In April, Alexis Sukrieh, CTO of the martech company Weborama, posted on GitHub that Topics had “very low (to zero) business value for the publisher.” Others had earlier expressed similar thoughts.
Josh Karlin, a software engineer at Google, responded and thanked Sukrieh for raising the issue, but said that “it is up to publishers to determine which third-party service providers they include, and up to service providers to determine what they’re willing to divulge to publishers.”
“From the point of view of Google, any publisher market power is a problem. They need to limit the access of the publisher to any valuable information they can,” said Don Marti, VP of ecosystem innovation at CafeMedia, who also participated in Topic’s origin trial. “It incentivizes every possible ad-tech provider to get onto as many possible pages as they can.”

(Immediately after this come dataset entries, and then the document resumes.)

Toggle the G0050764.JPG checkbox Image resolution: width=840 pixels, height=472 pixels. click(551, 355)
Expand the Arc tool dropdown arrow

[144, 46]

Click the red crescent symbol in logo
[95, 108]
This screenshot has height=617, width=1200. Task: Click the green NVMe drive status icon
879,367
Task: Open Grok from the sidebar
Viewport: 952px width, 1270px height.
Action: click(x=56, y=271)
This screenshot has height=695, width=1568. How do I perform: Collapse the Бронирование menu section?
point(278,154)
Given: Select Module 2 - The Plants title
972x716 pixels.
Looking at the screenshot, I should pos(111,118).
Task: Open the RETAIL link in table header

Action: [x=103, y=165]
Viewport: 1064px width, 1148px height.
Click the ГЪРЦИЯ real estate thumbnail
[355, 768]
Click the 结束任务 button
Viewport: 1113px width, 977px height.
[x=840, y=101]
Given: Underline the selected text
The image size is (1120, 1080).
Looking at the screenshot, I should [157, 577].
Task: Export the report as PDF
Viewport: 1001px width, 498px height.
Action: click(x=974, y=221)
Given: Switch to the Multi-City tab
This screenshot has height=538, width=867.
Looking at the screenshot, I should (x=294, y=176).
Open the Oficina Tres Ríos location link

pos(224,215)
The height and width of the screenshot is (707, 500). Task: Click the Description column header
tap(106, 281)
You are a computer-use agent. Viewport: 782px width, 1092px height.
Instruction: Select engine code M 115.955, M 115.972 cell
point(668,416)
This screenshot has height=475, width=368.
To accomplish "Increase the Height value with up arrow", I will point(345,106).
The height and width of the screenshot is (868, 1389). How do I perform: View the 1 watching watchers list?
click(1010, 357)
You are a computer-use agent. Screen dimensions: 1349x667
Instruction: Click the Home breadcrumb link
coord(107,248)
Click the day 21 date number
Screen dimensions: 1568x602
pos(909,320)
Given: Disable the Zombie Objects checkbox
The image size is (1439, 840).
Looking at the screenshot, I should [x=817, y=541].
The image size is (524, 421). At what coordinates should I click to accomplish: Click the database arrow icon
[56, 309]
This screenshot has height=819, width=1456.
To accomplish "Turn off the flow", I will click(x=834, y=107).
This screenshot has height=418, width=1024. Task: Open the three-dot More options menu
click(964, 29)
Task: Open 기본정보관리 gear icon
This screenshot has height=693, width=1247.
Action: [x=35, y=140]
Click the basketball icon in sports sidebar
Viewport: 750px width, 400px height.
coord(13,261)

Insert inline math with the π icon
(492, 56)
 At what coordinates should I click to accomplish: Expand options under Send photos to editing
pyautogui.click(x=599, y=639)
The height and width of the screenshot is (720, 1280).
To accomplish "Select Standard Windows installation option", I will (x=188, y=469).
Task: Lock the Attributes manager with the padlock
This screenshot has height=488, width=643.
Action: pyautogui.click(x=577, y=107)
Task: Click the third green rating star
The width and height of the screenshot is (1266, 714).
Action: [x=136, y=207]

It’s up for debate whether publishers should be able to set their own topics. A concern is that some no-name publishers would potentially be able to assign themselves a highly valuable topic.
“Some random cat blogger is going to say [their site] is all about BMWs and Palo Alto,” joked Marti.
Meanwhile, both Marti and Zucker-Scharff said they fear Topics could allow clickbait to fester, the same way it does under cookies.
And, because it’s Google, publishers may feel as though they need to opt in for fear that it could negatively impact their SEO. “If it’s a Google thing, whether it’s Google Plus, Google Amp, any kind of new thing from Google that the publisher is not convinced is in their interest? Everybody looks at the SEO consequences,” Marti said.
To be fair, both Marti and Burkett said Google had been communicative and open to hearing criticism—anybody can track feedback on GitHub. Meanwhile, some publishers have pitched their own standard called “seller-defined audiences,” which as AdExchanger recently reported, hasn’t yet been picked up by the industry.